85- Sana ruh hakkında soru sorarlar. De ki; “Ruh Rabbimin tekelinde olan bir olgudur. Size bilginin çok az bir bölümü verilmiştir. (Tercih edilen görüşe göre bu soruyu kitap ehli sormuştu. Bu ayet ve ondan sonraki yedi ayet yine bu görüşe göre Medine’de inmişlerdi.)
Bu ayet, insan aklını çalışmaktan alıkoyan, zihni donukluğu, yürürlüğe koymuyor. Sadece akla kendi sahası içinde çalışması gerektiğini kavrayabileceği alanlara yönelmesini ifade ediyor. Zira boşu boşuna çöllerde dolaşmanın anlamı yoktur. Kavrama imkân ve araçlarına sahip olmadığı alanlara yönelip gücünü, enerjisini harcamasına gerek yoktur. Ruh da aklın sınırları dışında kalan Allah’dan başkasının kavramasına imkân olmayan, Allah’ın gayb konularından biridir. O’nun mukaddes sırlarından biridir. İnsan denen bu yaratığa ve gerçekliğini bilmediğimiz bazı yaratıklara bu mukaddes sırrını bahşetmiştir. İnsanın bilgisi Allah’ın engin bilgisine oranla çok sınırlıdır. Bu varlık dünyasının gizemleri ise, sınırlı olan insan aklı tarafından kavranacak cinsten değildir. Daha çok geniş alana yayılmaktadır. Bu evreni idare eden insan değildir. Onun güçleri ve enerjileri geniş kapsamlı değildir. Ona yeryüzünde halifelik görevini üstlenecek orada az olan ilminin sınırları içinde Allah’ın gerçekleştirilmesini istediği şeyleri gerçekleştirecek, çevresinin ve ihtiyaçlarının gerektirdiği ölçüde bir güç bağışlanmıştır.
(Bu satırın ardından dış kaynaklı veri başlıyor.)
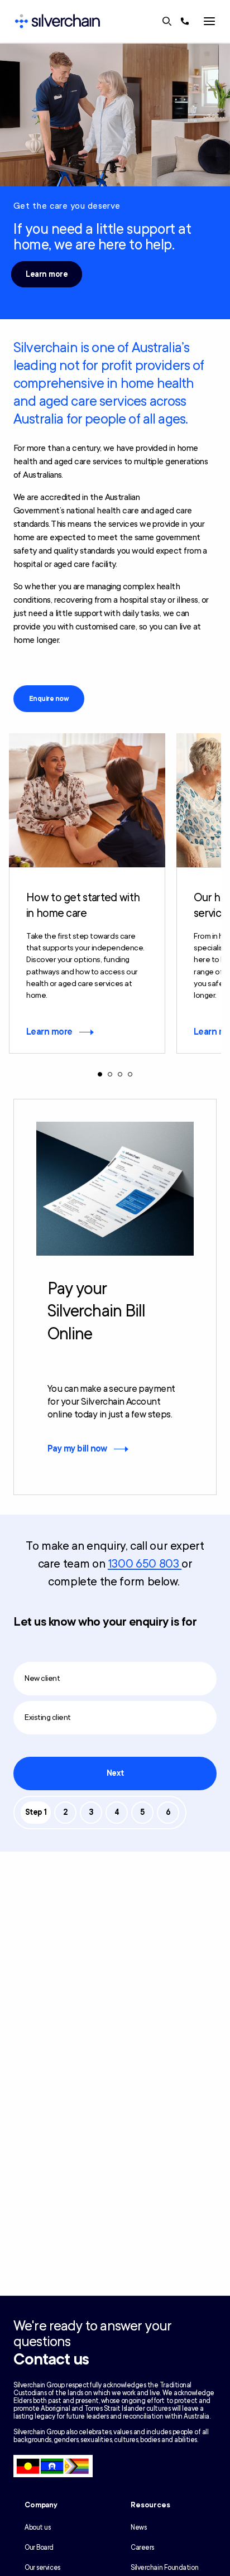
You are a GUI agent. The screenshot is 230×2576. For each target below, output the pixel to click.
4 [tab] (130, 1074)
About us (37, 2527)
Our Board (39, 2547)
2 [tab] (110, 1074)
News (138, 2527)
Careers (142, 2547)
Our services (42, 2567)
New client (42, 1678)
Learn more (47, 274)
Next (115, 1773)
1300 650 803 (144, 1563)
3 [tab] (120, 1074)
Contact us (51, 2359)
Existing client (48, 1717)
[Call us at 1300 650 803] (184, 21)
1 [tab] (100, 1074)
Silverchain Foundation (164, 2567)
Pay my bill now (77, 1448)
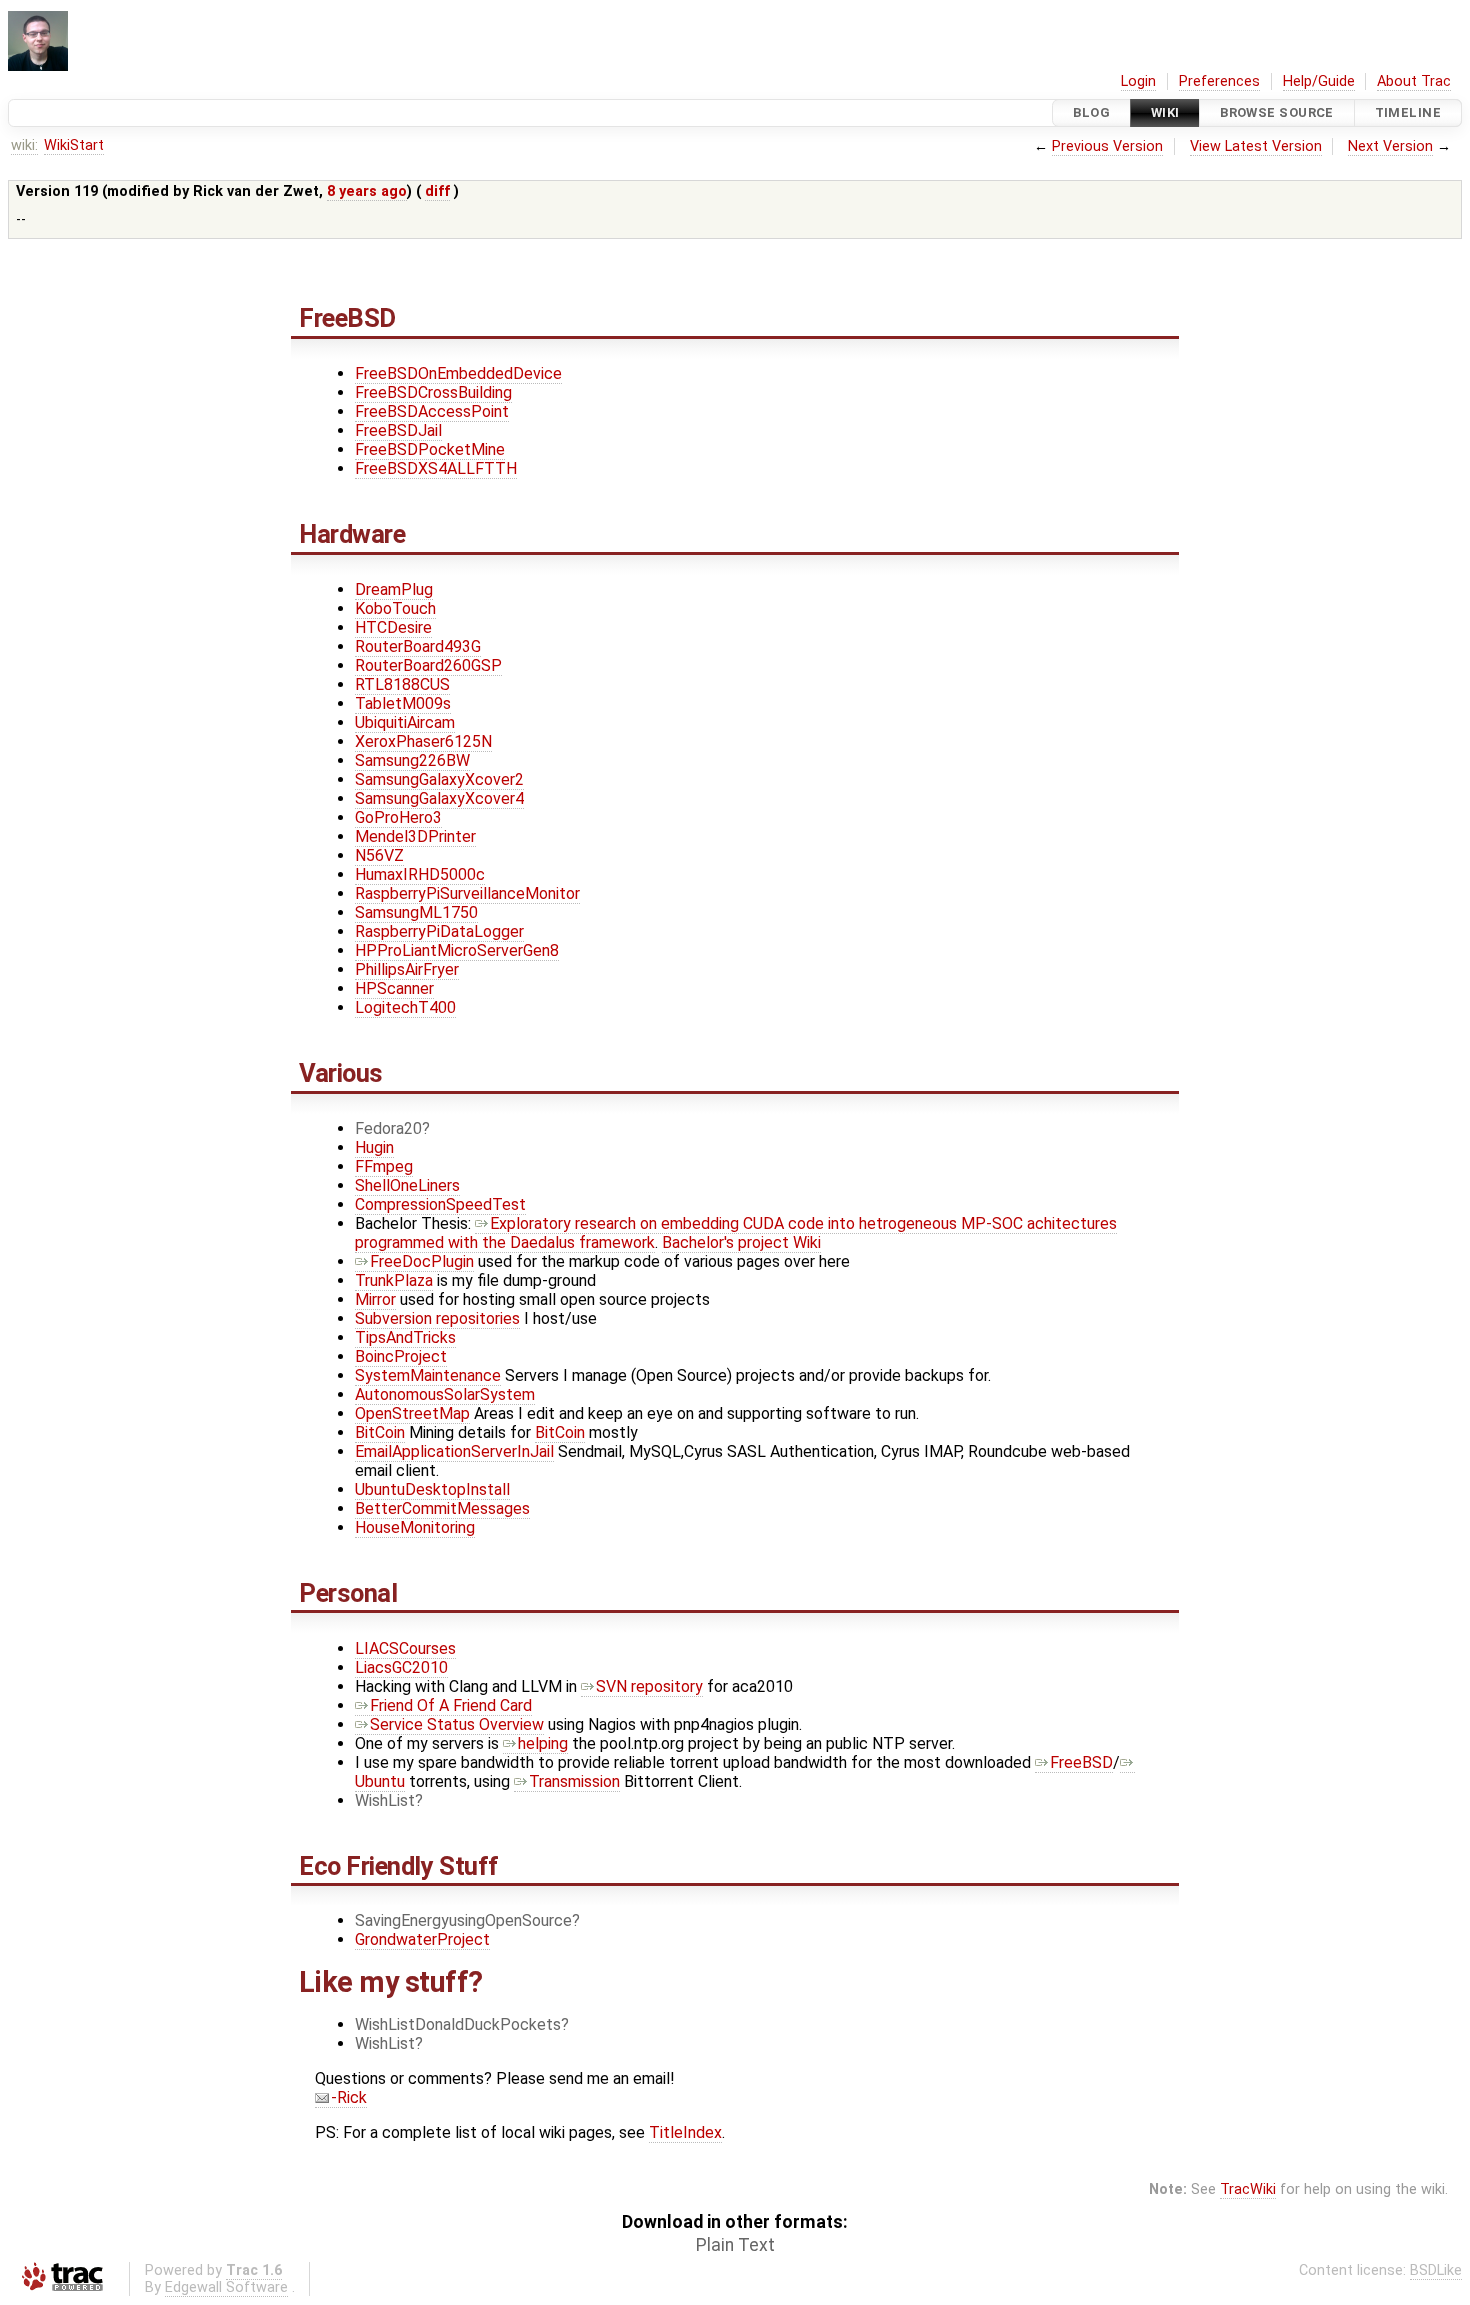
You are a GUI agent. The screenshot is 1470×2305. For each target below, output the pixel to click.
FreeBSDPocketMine (430, 449)
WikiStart (74, 145)
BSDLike (1436, 2270)
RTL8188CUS (402, 684)
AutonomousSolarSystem (445, 1394)
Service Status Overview (457, 1724)
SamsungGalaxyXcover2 (439, 779)
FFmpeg (384, 1166)
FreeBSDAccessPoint (432, 411)
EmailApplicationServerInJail (454, 1451)
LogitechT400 (405, 1007)
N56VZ (379, 855)
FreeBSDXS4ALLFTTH (436, 468)
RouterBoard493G (418, 646)
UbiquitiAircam (405, 722)
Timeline (1408, 112)
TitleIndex (685, 2132)
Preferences (1219, 81)
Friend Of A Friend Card (451, 1705)
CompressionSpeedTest (440, 1204)
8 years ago (367, 191)
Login (1138, 81)
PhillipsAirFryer (407, 969)
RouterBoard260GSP (428, 665)
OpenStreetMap (412, 1413)
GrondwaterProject (422, 1939)
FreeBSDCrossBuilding (433, 392)
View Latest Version (1256, 146)
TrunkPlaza (394, 1280)
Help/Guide (1319, 81)
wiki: (24, 145)
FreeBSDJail (398, 430)
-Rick (349, 2097)
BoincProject (401, 1356)
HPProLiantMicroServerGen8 (457, 950)
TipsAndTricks (405, 1337)
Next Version (1390, 146)
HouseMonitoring (415, 1527)
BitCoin (380, 1432)
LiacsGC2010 (401, 1667)
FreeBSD (1081, 1762)
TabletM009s (403, 703)
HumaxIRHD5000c (420, 874)
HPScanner (394, 988)
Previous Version (1107, 146)
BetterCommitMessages (442, 1508)
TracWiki (1248, 2189)
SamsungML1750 (416, 912)
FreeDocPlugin (422, 1261)
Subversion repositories (437, 1318)
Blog (1091, 112)
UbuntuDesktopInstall (432, 1489)
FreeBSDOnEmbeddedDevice (458, 373)
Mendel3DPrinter (415, 836)
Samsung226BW (412, 760)
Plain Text (735, 2245)
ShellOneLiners (407, 1185)
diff (437, 191)
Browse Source (1277, 112)
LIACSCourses (405, 1648)
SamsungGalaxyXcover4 (439, 798)
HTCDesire (393, 627)
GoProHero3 (398, 817)
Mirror (375, 1299)
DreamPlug (394, 589)
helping (543, 1743)
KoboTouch (395, 608)
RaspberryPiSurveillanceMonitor (467, 893)
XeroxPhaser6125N (423, 741)
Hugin (374, 1147)
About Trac (1414, 81)
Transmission (574, 1781)
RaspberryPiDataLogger (439, 931)
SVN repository (649, 1686)
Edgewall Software (226, 2287)
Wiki (1165, 112)
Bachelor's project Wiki (741, 1242)
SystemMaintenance (428, 1375)
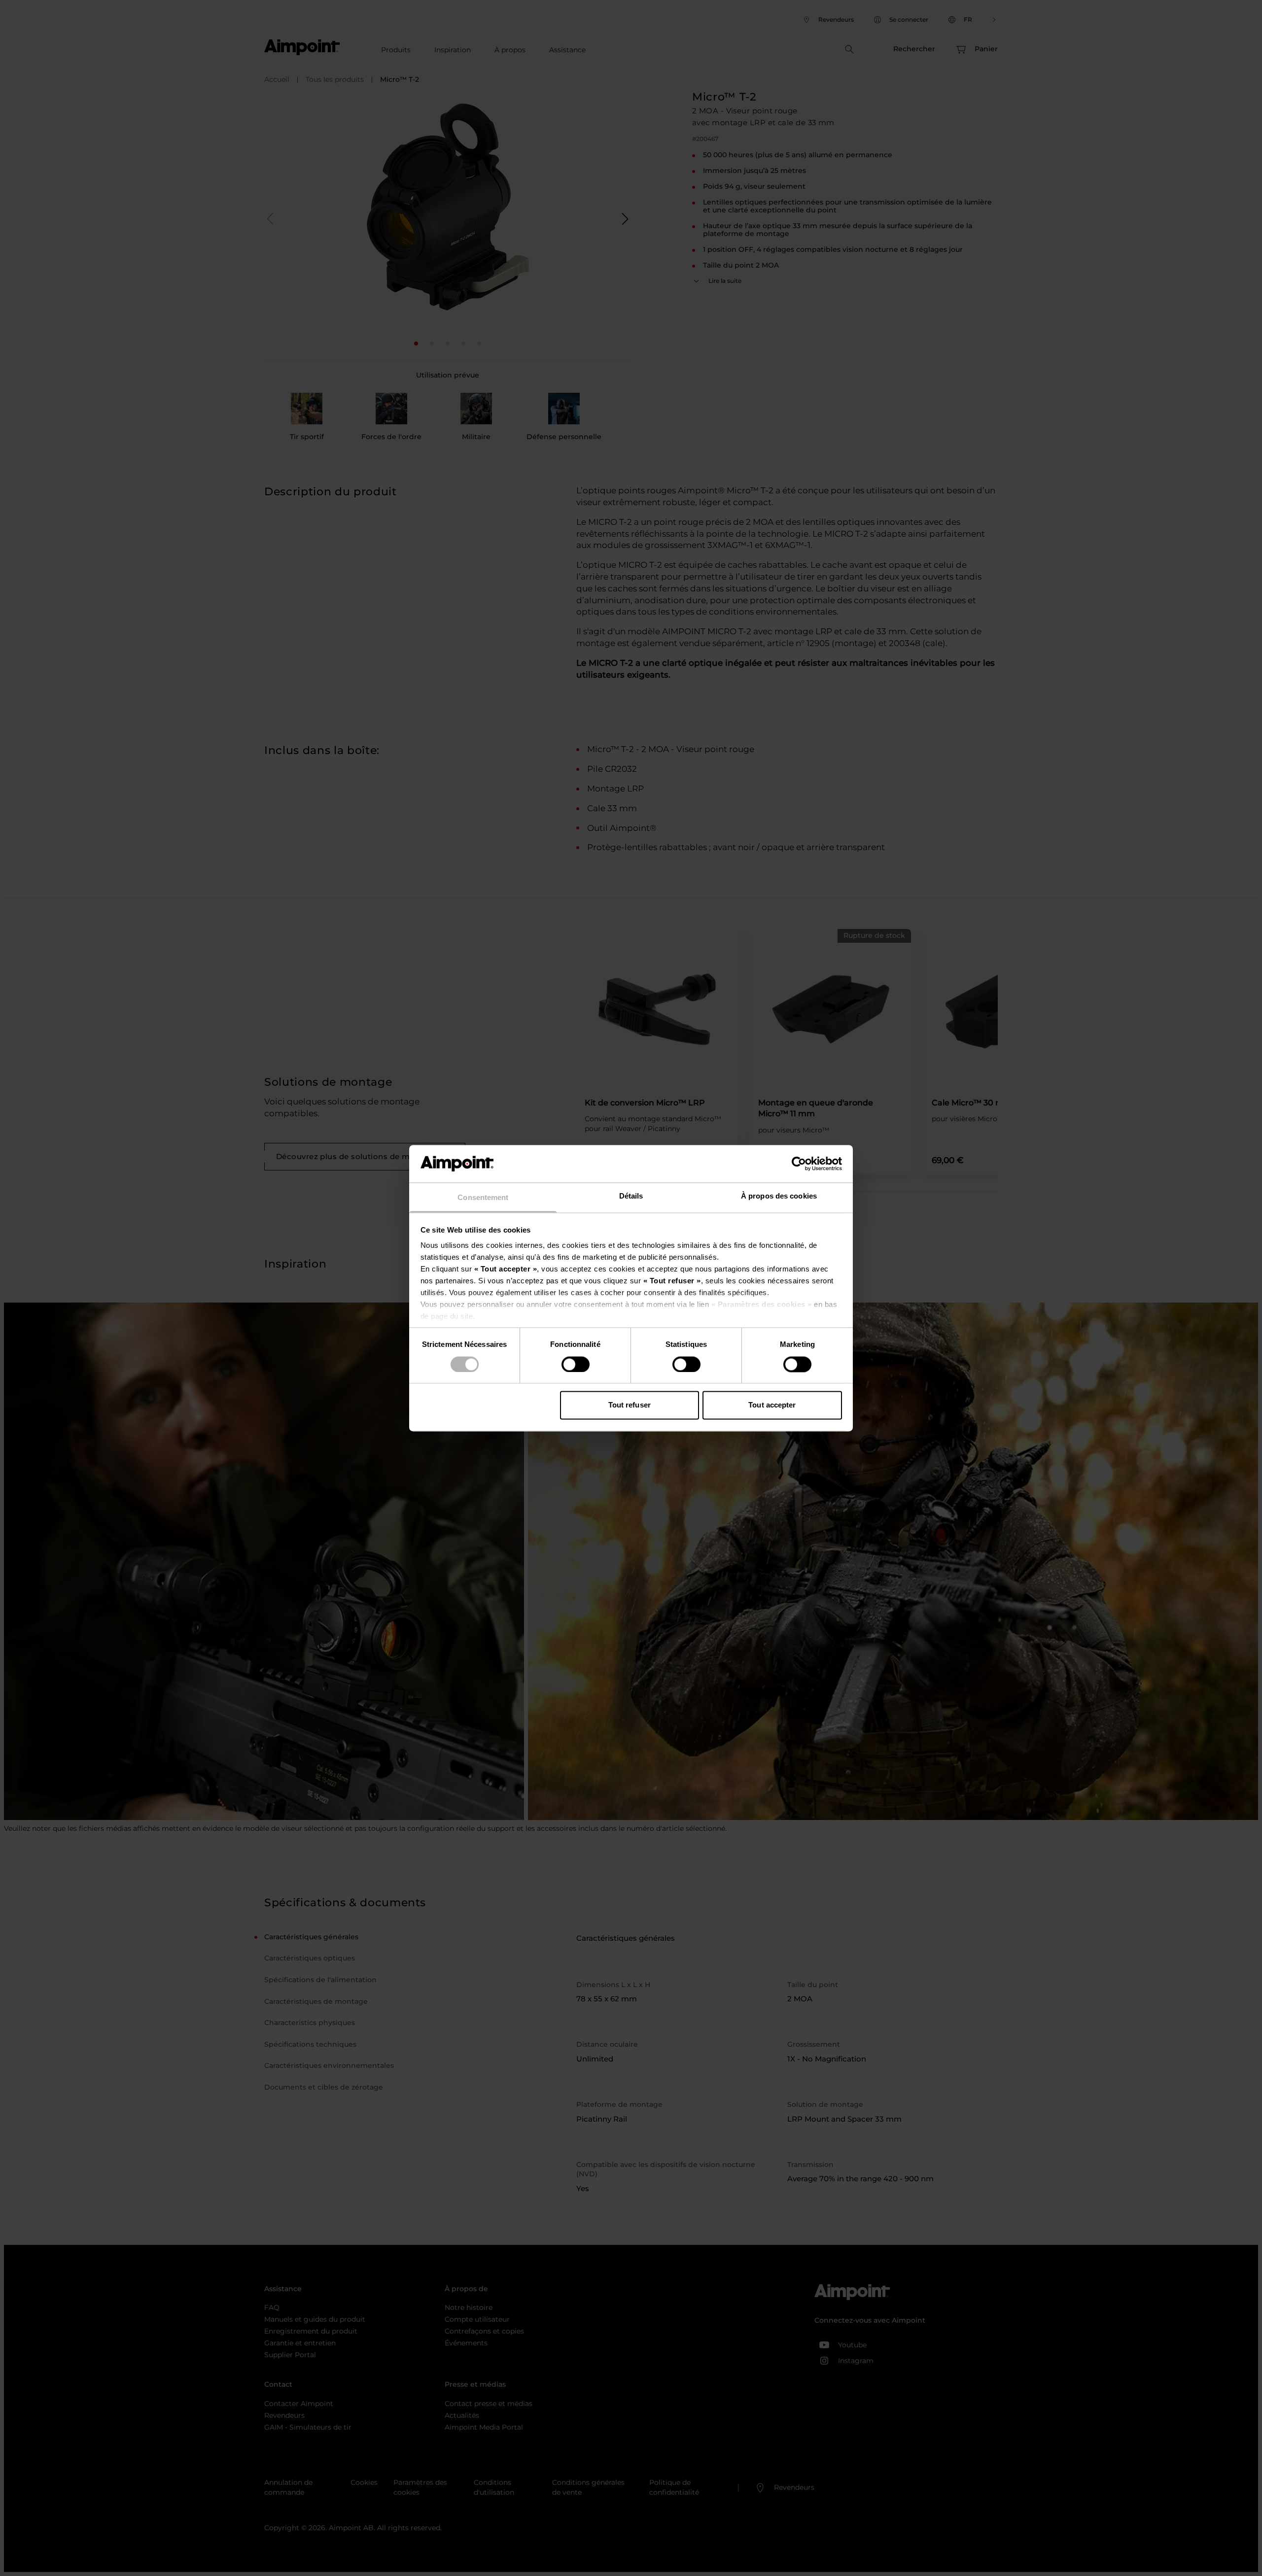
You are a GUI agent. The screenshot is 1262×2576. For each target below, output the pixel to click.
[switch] (575, 1364)
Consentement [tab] (482, 1198)
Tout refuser (629, 1405)
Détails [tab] (631, 1196)
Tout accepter (772, 1405)
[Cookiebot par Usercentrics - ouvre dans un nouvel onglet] (799, 1163)
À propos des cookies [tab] (779, 1196)
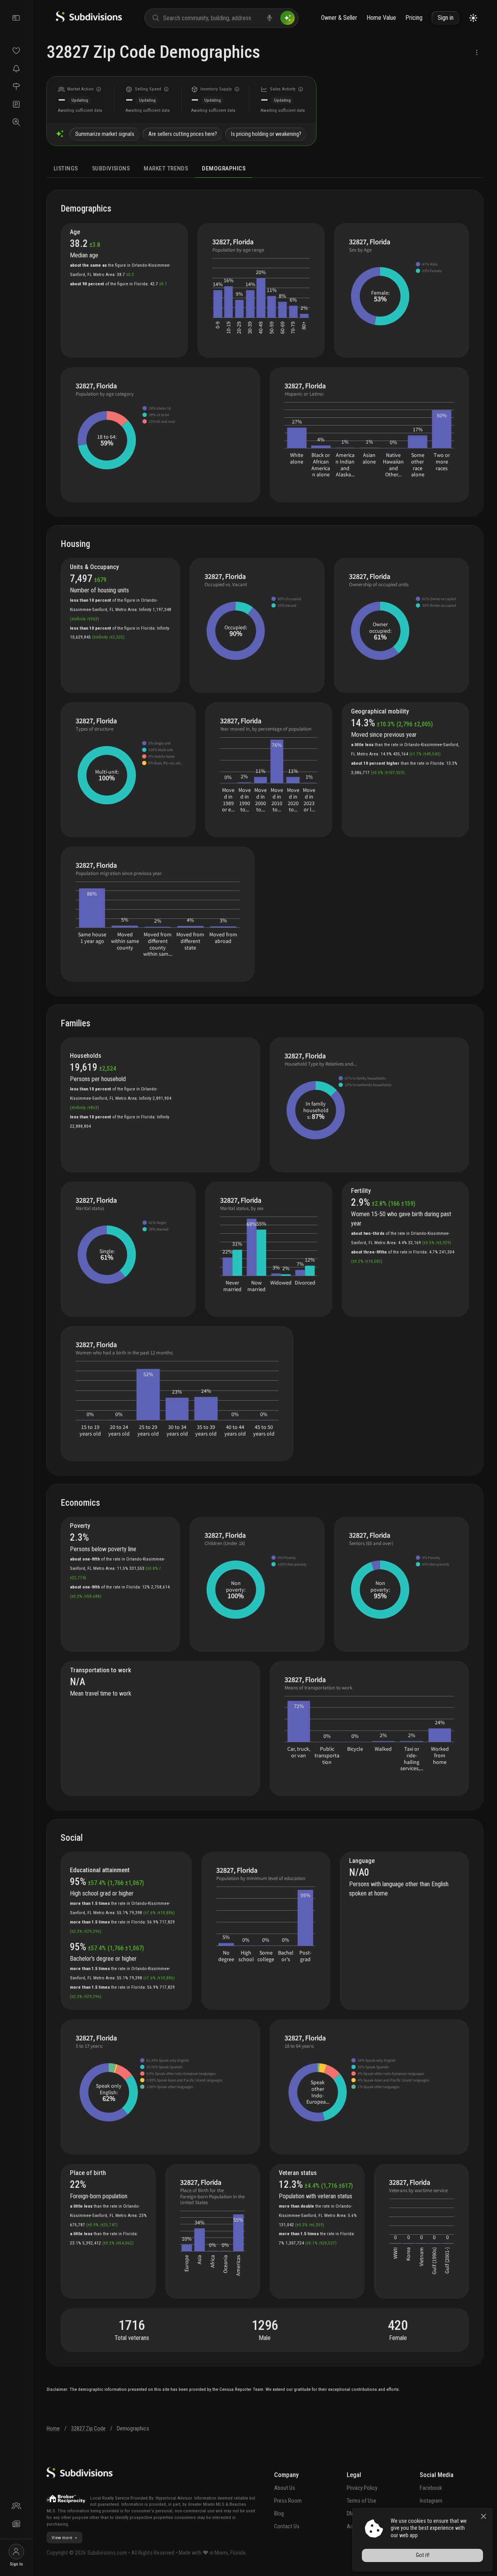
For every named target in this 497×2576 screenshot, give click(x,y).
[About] (16, 2506)
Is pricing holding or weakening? (266, 134)
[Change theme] (473, 18)
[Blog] (16, 2524)
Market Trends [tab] (166, 168)
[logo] (89, 20)
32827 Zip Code (88, 2428)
İnsan, bu yeryüzünde pek çok şeyleri keşfetmiş ve önemli icatlarda bulunmuştur. Fakat o, gizli bir sır olan ruh karşısında hep başarısız kalmıştır. Onun ne olduğunu, nasıl geldiğini, nasıl gittiğini, nerede olduğunu ve nerede olacağını bir türlü kestirememiştir. Her şeyi bilen ve her şeyden haberi olan Allah’ın Kur’an’da bildirdikleri hariç.
Kur’an’da bildirilen bilgiler kesin bilgilerdir. Zira bunlar, bilen ve haberi olan Allah’dan gelme bilgilerdir. Eğer Allah dileseydi insanlığı bu bilgiden mahrum edebilirdi. Peygamberine vahiy ile bildirdiklerini yokedebilirdi… Fakat bunlar ancak Allah’ın rahmeti ve lütfudur.